Review: Youth Without Youth
When I was a senior in college, I took a philosophy course that looked at epistemology and social justice. It was a small course, co-taught by two professors but only comprising a dozen or so students. We met in a teachers' lounge. It was a good course, but also had its share of moments that made me wonder just who we were fooling. Perhaps the best example of this is when a girl named Heather — whose face and personality I can no longer remember, and whose name I only recall because I jotted in my notes next to her quote — capped an argument with, "Thus ended the Nietzschian cycle of circular time."
Come on.
This movie was like two hours of that.
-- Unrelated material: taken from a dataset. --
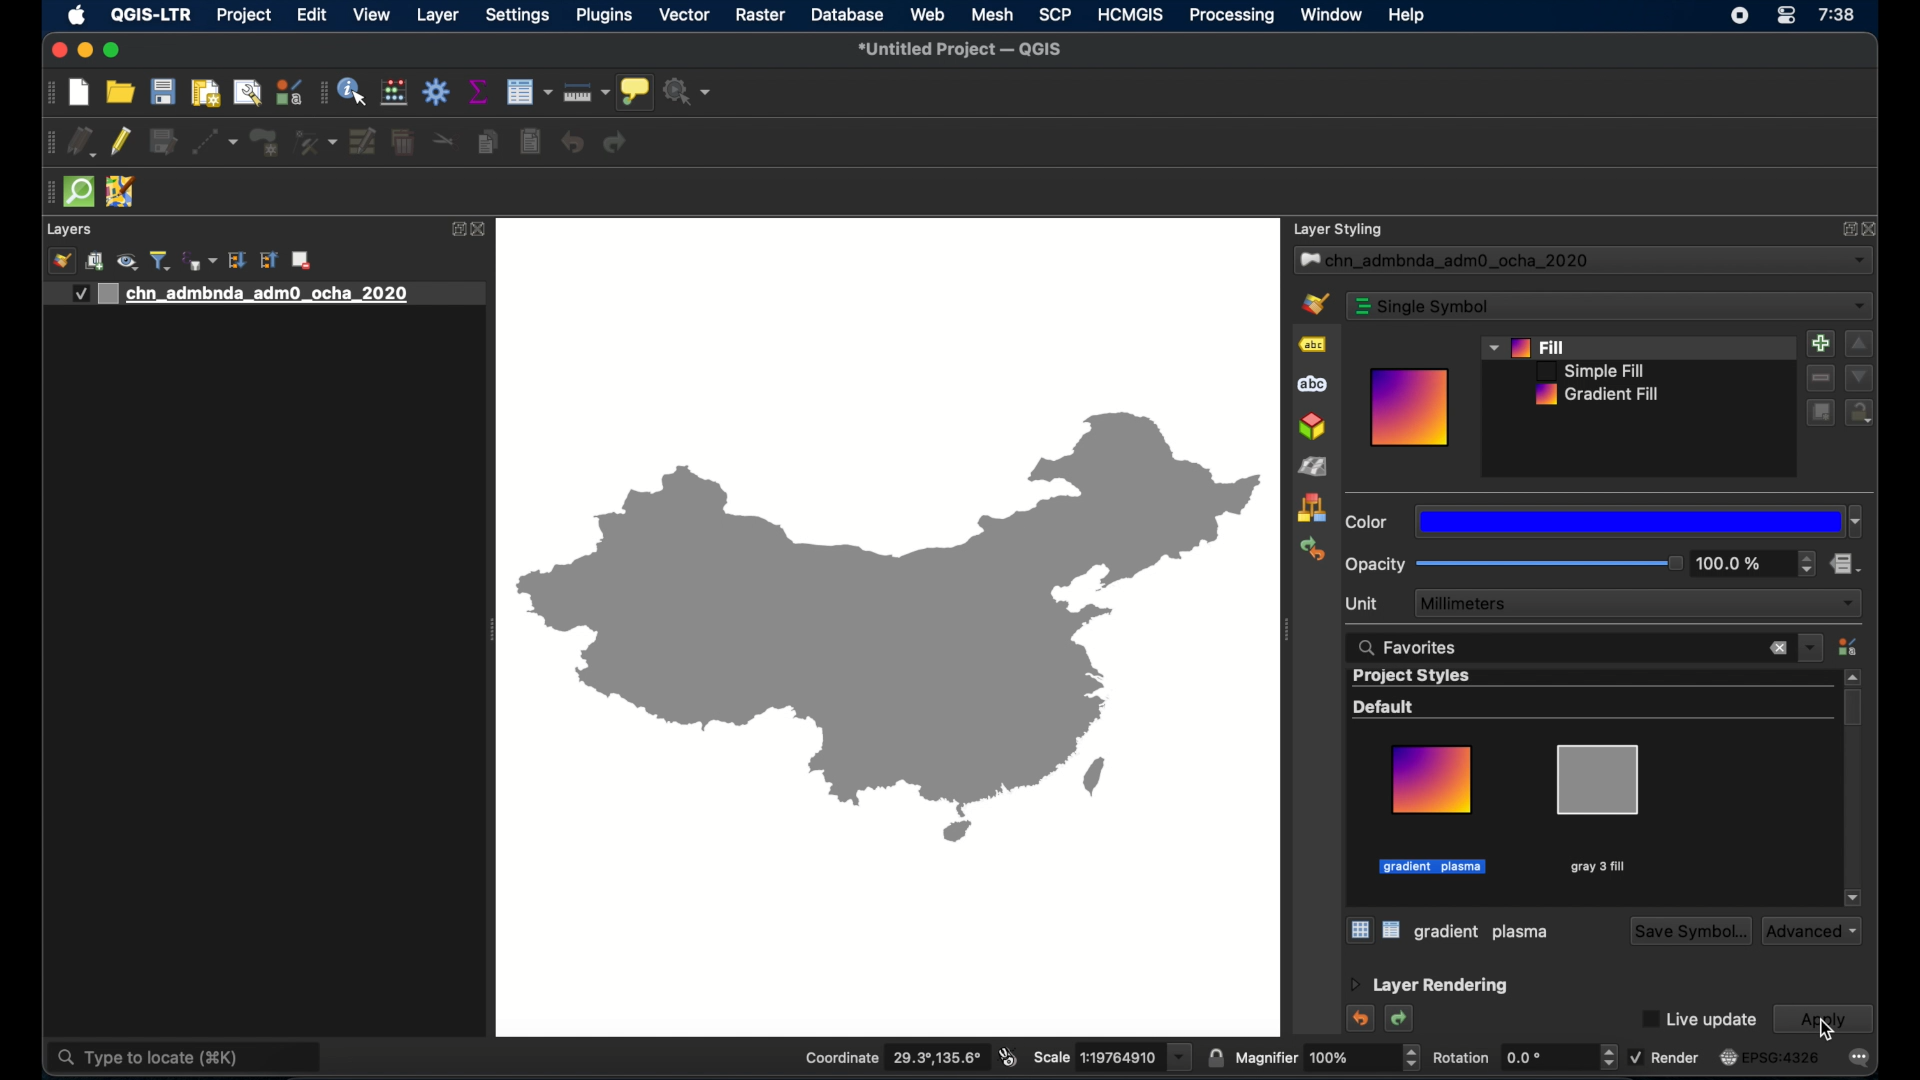  What do you see at coordinates (1596, 809) in the screenshot?
I see `gray 3 fill` at bounding box center [1596, 809].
You know there's probably something good underneath, and the guy in charge is probably pretty smart, but it still feels a little too much like he's faking his way through the discussion.
P.S. Through a series of scheduling misadventures, I had to sit through this instead of seeing There Will Be Blood. Bad Saturday.
I had a lot of problems with Youth Without Youth... mostly the protagonist's wish to go back to the origin of language. He never says *why* he wants to do that.
Linguists are interested in understanding how language came about because it happened at the same time we started farming and making tools - it's when our brains lateralized, i.e., started using the left brain for certan functions and the right brain for other functions. If Coppola would have connected this into his academic protagonist's desire to go back to the origin of language, then he might have had some sort of theme or whatnot to work with. Also arising at the same time of language and toolmaking is ... consciousness! He didn't address that at all.
So, this film was a big -- he missed the whole point!!